### Le attività
a) Riscrivi l'estratto sui cortometraggi in tutto il tratto che va da "Nel commentare i" giù fino a "mio commento attuale.", sostituendo "cortometraggi" con "corti".
b) Secondo l'estratto sui cortometraggi, che cosa stravolge completamente la vita di Walter e Helga? Rispondi in una o due frasi.
c) Per favore, prosegui l'estratto sui cortometraggi a partire dall'ultima frase riportata.

### Estratto del documento
- - - - -

Nel commentare i cortometraggi ho
deciso di riportare la sinossi pubblicata dalla direzione della rassegna sulle
schede informative dei cortometraggi, di riportare altresì il mio commento
pubblicato “a caldo” sul sito del Festival dopo la visione del corto, il voto
assegnato in qualità di giurato-web e infine il mio commento attuale.
Armadiggen (di Philipp Kaessbohrer, Germania 2011)
Walter vive con sua moglie Helga in una fattoria
isolata nel nord della Germania. La loro vita viene completamente stravolta
dalla notizia che un asteroide colpirà la terra, distruggendo l’umanità. Walter
fa di tutto per tenere nascosta la tragedia a sua moglie, cercando di
trascorrere “un meraviglioso ultimo giorno sulla terra con lei…
Un
corto che concentra in pochi minuti lo "spazio" di un intero film. Il
plastico con la stazione e il paesino come "surrogato" di un mondo
colpito dai meteoriti, poi rappresentazione onirica delle paure di un anziano
in attesa della catastrofe, è una ciliegina sulla torta. Uno dei migliori del
festival.

- - - - -

### Dati forniti
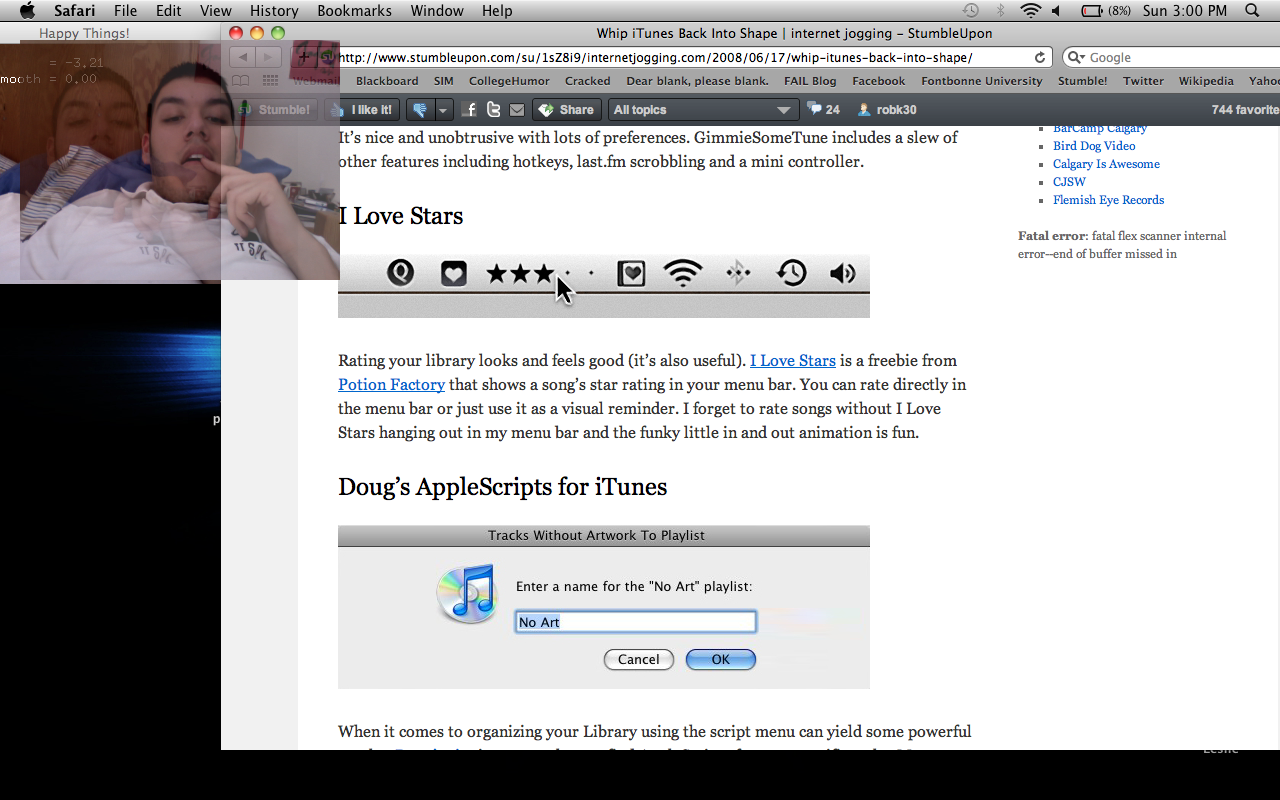This screenshot has height=800, width=1280.
Task: Open the comments bubble showing 24
Action: [x=824, y=110]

- - - - -

### Risultati dell'esercizio
a)
Nel commentare i corti ho
deciso di riportare la sinossi pubblicata dalla direzione della rassegna sulle
schede informative dei corti, di riportare altresì il mio commento
pubblicato “a caldo” sul sito del Festival dopo la visione del corto, il voto
assegnato in qualità di giurato-web e infine il mio commento attuale.

b) La vita di Walter e Helga viene stravolta dalla notizia che un asteroide colpirà la terra, distruggendo l'umanità.

c)
Dopo alcuni anni, Amir ritorna in Bosnia- Erzegovina,
al fine di prendere in custodia i resti dei suoi genitori. Essi sono stati
uccisi durante la guerra, ma i loro corpi non sono stati subito recuperati .
Amir decide anche di visitare il luogo in cui è nato. Lì, oltre ad una casa
diroccata, c’è anche un amico che ha dimenticato e coloro che sanno di lui più
di quanto egli conosce se stesso.
Un corto essenziale, asciutto, ma anche
emozionante. La sequenza dei poveri resti messi nelle valigie come uniche
reliquie rimaste di tutto un mondo perduto, è insuperabile.
Voto
4
Amir
è un ostinato uomo di poche parole in cerca delle spoglie dei genitori uccisi
durante la guerra bosniaca deciso a recuperare quel poco che gli è rimasto del
passato. La sua ricerca lo porta a ritrovare le ossa sparse in un bosco. La
sequenza finale, in cui Amir pone i resti dei suoi in una valigia, è di un
impatto emotivo straordinario in quanto sintesi estrema della sofferenza.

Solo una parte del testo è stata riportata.